**TO DO**. Read the data line by line and say how many lines contain the string "width", giving the number alone.

··· EXERCISE DATA ···

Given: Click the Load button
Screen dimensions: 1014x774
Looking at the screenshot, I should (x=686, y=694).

···
··· EXERCISE DATA ···

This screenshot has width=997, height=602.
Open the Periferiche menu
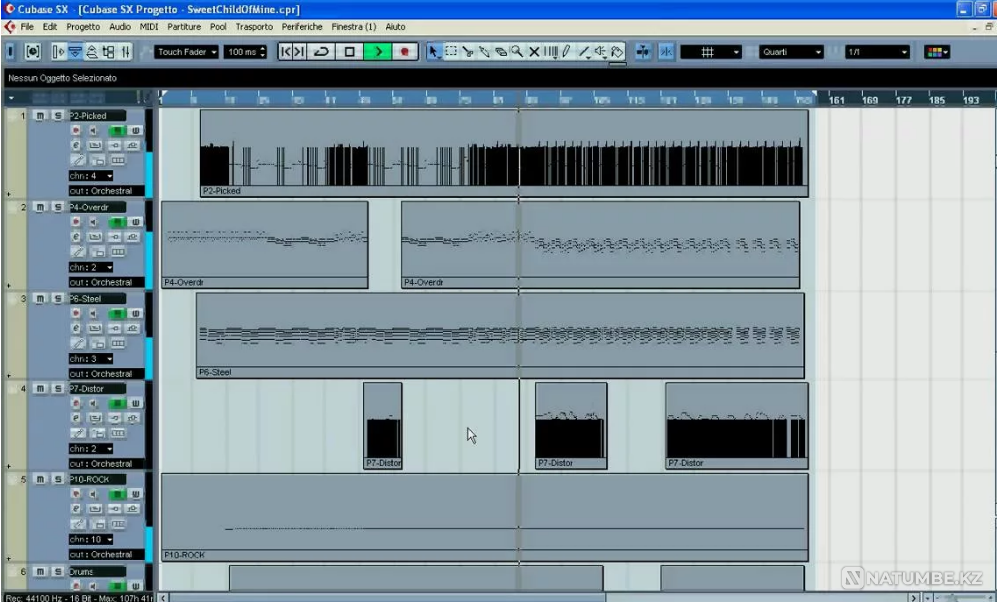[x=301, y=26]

···
··· EXERCISE DATA ···

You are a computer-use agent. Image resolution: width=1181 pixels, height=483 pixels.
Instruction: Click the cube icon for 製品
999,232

···

**PROBLEM SOLUTION**. 2